In [1]:
import pandas as pd
import torch
import torch.nn as nn
import torchvision.datasets as datasets
import torchvision.transforms as transforms
import torch.optim as optim
import torch.nn.functional as F
import numpy as np
import matplotlib.pyplot as plt
from sklearn.model_selection import train_test_split

In [2]:
from tensorflow.keras.datasets import cifar10
(x_train, t_train), (x_test, t_test) = cifar10.load_data()

In [3]:
x_train=torch.as_tensor(x_train)
x_train = x_train.permute(0, 3 , 1, 2)
print("x_train dim and type: ", x_train.shape, x_train.dtype)
print("t_train dim and type: ", t_train.shape, t_train.dtype)
x_test=torch.as_tensor(x_test)
x_test = x_test.permute(0, 3 , 1, 2)
print("x_test dim and type: ", x_test.shape, x_test.dtype)
print("t_test dim and type: ", t_test.shape, t_test.dtype)
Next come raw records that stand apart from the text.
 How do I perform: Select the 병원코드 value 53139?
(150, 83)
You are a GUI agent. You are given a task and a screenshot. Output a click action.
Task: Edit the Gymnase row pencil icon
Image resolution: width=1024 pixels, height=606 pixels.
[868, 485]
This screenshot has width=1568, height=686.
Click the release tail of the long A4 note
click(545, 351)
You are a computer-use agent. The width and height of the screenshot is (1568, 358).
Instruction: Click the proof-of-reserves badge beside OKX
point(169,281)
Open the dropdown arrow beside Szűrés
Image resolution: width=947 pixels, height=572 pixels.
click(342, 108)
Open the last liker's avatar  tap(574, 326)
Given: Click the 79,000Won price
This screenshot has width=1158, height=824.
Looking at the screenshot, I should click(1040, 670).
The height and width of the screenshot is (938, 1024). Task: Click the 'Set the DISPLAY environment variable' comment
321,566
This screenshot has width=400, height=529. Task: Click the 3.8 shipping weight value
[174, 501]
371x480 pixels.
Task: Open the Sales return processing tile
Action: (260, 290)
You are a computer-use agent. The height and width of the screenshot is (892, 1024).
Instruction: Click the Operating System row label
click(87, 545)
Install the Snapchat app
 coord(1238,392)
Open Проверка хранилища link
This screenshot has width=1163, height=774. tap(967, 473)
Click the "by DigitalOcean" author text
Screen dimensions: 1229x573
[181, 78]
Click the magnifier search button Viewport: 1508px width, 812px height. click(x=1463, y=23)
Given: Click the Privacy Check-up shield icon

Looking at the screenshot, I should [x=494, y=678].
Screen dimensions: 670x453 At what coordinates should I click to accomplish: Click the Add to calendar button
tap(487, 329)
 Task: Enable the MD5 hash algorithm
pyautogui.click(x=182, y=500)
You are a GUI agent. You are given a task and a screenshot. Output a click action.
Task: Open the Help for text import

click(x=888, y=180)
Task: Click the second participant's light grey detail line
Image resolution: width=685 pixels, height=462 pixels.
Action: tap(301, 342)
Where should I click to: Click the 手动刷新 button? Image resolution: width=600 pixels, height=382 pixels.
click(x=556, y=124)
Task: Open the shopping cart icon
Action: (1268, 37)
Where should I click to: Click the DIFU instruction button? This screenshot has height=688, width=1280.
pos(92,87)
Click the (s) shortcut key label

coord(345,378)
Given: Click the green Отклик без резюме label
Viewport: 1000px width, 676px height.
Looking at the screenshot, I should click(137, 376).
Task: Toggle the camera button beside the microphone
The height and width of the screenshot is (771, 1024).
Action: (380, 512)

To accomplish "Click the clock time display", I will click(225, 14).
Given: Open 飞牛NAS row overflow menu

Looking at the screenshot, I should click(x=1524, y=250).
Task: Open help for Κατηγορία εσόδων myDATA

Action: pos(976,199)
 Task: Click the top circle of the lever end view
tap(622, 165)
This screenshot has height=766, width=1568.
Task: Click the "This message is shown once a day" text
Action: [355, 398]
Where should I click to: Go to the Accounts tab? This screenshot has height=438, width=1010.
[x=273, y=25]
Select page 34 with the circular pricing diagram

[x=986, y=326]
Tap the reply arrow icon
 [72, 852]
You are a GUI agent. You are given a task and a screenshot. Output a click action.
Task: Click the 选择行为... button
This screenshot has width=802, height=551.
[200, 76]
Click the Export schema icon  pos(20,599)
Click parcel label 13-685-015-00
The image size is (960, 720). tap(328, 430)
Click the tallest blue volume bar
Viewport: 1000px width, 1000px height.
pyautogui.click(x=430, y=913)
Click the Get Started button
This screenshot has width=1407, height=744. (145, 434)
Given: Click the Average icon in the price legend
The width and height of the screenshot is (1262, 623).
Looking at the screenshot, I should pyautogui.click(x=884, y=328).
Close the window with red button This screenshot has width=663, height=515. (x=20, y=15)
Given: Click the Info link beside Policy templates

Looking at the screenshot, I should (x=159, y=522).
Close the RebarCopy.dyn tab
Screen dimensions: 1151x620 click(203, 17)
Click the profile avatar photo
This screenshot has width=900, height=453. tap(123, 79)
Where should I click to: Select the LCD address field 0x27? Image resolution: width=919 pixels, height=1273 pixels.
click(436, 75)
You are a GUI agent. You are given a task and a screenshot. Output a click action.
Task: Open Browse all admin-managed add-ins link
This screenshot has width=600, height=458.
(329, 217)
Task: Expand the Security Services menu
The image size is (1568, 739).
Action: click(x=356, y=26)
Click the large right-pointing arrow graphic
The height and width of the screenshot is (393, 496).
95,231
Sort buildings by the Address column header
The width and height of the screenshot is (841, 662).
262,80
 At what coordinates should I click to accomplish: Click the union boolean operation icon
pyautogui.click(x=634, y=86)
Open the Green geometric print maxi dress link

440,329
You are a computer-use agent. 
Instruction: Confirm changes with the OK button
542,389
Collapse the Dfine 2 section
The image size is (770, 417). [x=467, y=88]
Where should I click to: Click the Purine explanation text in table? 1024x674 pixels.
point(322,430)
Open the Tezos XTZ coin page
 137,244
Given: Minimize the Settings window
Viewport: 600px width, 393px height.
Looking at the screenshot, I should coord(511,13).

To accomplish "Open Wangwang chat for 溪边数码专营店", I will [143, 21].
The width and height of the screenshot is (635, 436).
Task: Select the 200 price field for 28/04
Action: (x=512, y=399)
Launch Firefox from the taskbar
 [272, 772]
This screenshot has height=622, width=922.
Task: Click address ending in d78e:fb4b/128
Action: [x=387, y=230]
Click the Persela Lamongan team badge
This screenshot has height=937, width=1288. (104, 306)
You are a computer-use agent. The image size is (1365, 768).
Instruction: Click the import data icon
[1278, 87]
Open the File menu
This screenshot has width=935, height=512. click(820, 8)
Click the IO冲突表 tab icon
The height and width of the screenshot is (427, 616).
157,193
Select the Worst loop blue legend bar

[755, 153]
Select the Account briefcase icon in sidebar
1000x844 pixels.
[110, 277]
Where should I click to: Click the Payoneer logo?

x_train dim and type:  torch.Size([50000, 3, 32, 32]) torch.uint8
t_train dim and type:  (50000, 1) uint8
x_test dim and type:  torch.Size([10000, 3, 32, 32]) torch.uint8
t_test dim and type:  (10000, 1) uint8


In [4]:
def split_cifar10(train_x, train_y, test_x, test_y, n_splits=2):
    """ Given the training set, split the tensors by the class label. """
    n_classes = 10
    if n_classes % n_splits != 0:
        print("n_classes should be a multiple of the number of splits!")
        raise NotImplemented
    class_for_split = n_classes // n_splits
    cifar_train_test = [[],[]]  # train and test
    for id, data_set in enumerate([(train_x, train_y), (test_x, test_y)]):
        for i in range(n_splits):
            start = i * class_for_split
            end = (i + 1) * class_for_split
            split_idxs = np.where(np.logical_and(data_set[1] >= start, data_set[1] < end))[0]
            cifar_train_test[id].append((data_set[0][split_idxs], data_set[1][split_idxs]))
    return cifar_train_test

In [5]:
import numpy as np
splitcifar = split_cifar10(x_train, t_train, x_test, t_test, n_splits=2)
# converting list to array
splitcifar = np.asarray(splitcifar,dtype='object')

In [6]:
train_task1_data=splitcifar[0][0][0]
train_task1_label=splitcifar[0][0][1]
train_task2_data=splitcifar[0][1][0]
train_task2_label=splitcifar[0][1][1]
test_task1_data=splitcifar[1][0][0]
test_task1_label=splitcifar[1][0][1]
test_task2_data=splitcifar[1][1][0]
test_task2_label=splitcifar[1][1][1]

In [7]:
X_train_task1 = torch.as_tensor(train_task1_data, dtype=torch.float32)
Y_train_task1 = torch.as_tensor(train_task1_label, dtype=torch.float32)
Y_train_task1=Y_train_task1.long()
X_test_task1 = torch.as_tensor(test_task1_data, dtype=torch.float32)
Y_test_task1 = torch.as_tensor(test_task1_label, dtype=torch.float32)
Y_test_task1=Y_test_task1.long()

X_train_task2 = torch.as_tensor(train_task2_data, dtype=torch.float32)
Y_train_task2 = torch.as_tensor(train_task2_label, dtype=torch.float32)
Y_train_task2=Y_train_task2.long()
X_test_task2= torch.as_tensor(test_task2_data, dtype=torch.float32)
Y_test_task2 = torch.as_tensor(test_task2_label, dtype=torch.float32)
Y_test_task2=Y_test_task2.long()

In [8]:
Y_train_task1=torch.squeeze(Y_train_task1)
Y_test_task1=torch.squeeze(Y_test_task1)
Y_train_task2=torch.squeeze(Y_train_task2)
Y_test_task2=torch.squeeze(Y_test_task2)
Y_train_task1=torch.nn.functional.one_hot(Y_train_task1, num_classes=10)
Y_test_task1=torch.nn.functional.one_hot(Y_test_task1, num_classes=10)
Y_train_task2=torch.nn.functional.one_hot(Y_train_task2, num_classes=10)
Y_test_task2=torch.nn.functional.one_hot(Y_test_task2, num_classes=10)

In [9]:
print("x_train task-1 dim and type: ", X_train_task1.shape, X_train_task1.dtype)
print("t_train task-1 dim and type: ", Y_train_task1.shape, Y_train_task1.dtype)
print("x_test task-1 dim and type: ", X_test_task1.shape, X_test_task1.dtype)
print("t_test task-1 dim and type: ", Y_test_task1.shape, Y_test_task1.dtype)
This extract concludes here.